“Küçük küçük eleştiriler”le ilgilenmeyince..
O küçük küçük eleştiriler, bir bakıyorsunuz, “devasa suçlamalar” için kapı aralıyor.
Görmezden gelinecek kadar önemsiz konulardaki basit isnatlar..
Bir gün bakıyorsunuz, “kocaman yalanlar” olarak karşımıza çıkmış.
Terör örgütü PKK ekseninde, destekçilerin söylemlerini bu bağlamda değerlendirebiliriz.
Gerekli cevap verilmeyince..
O kadar ileri gidiyorlar ki..
Resmen silahlı teröristleri savunur hale geliyorlar..
Somut olay, Kerem Altıparmak isimli bir sözde bilim adamının..
Koç beslemesi Cumhuriyet gazetesinde çıkan röportajı.
“Zor soru” başlıklı röportajda, şöyle tanıtılmış Altıparmak: “Twitter ve YouTube’un açılmasını sağlayan kararlar başta olmak üzere basın ve internet özgürlüğü ile ilgili mücadelenin önemli isimlerinden olan Altıparmak..”
Oysa..
Hafta içinde bir hakimin itirafları medyada yayınlandı..

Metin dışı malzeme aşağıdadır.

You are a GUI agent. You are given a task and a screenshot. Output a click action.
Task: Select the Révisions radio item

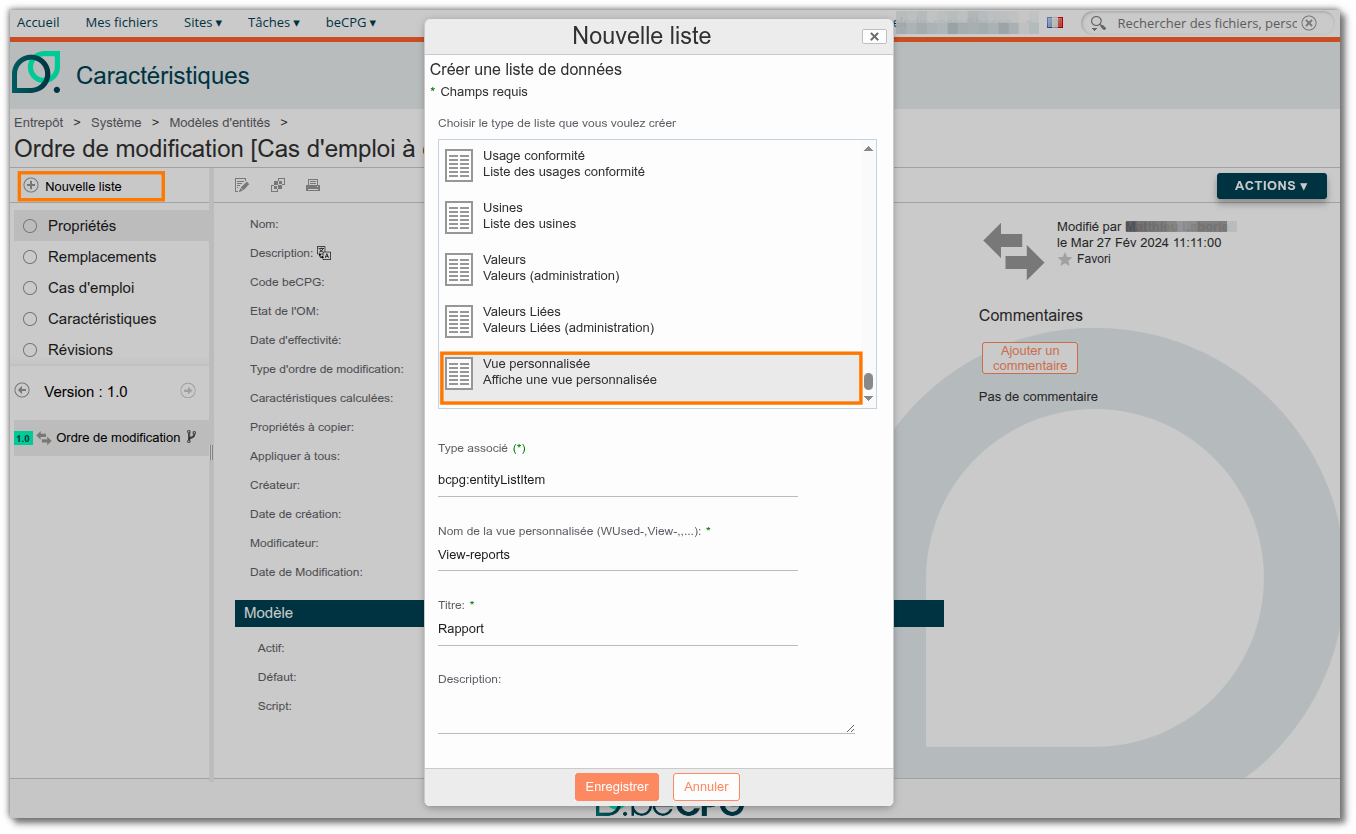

YouTube kararının nasıl verildiğini ayrıntıları ile anlattı, FETÖ’cü hakim..
FETÖ’ye bağlı hangi abinin aradığını.
Nerede buluştuklarını.
Kararı hani yönde vereceği konusunda talimatın ne olduğunu..
Uzun uzun anlatmıştı FETÖ itirafçısı hakim..
Bu durumda, röportaj yapan Cumhuriyet muhabirine düşen ne?
Aktüel tartışmanın göbeğindeki soruyu sormak..
Kerem Altıparmak’a, “YouTube kararının iptali için dava açmıştınız.. Aynı konuda açılmış bir davayı karara bağlayan bir hakim de, itiraflarda bulundu.. FETÖ’nün baskısı ile karar verilmiş. Bildiğiniz ne var?” diye sorması gerekirdi..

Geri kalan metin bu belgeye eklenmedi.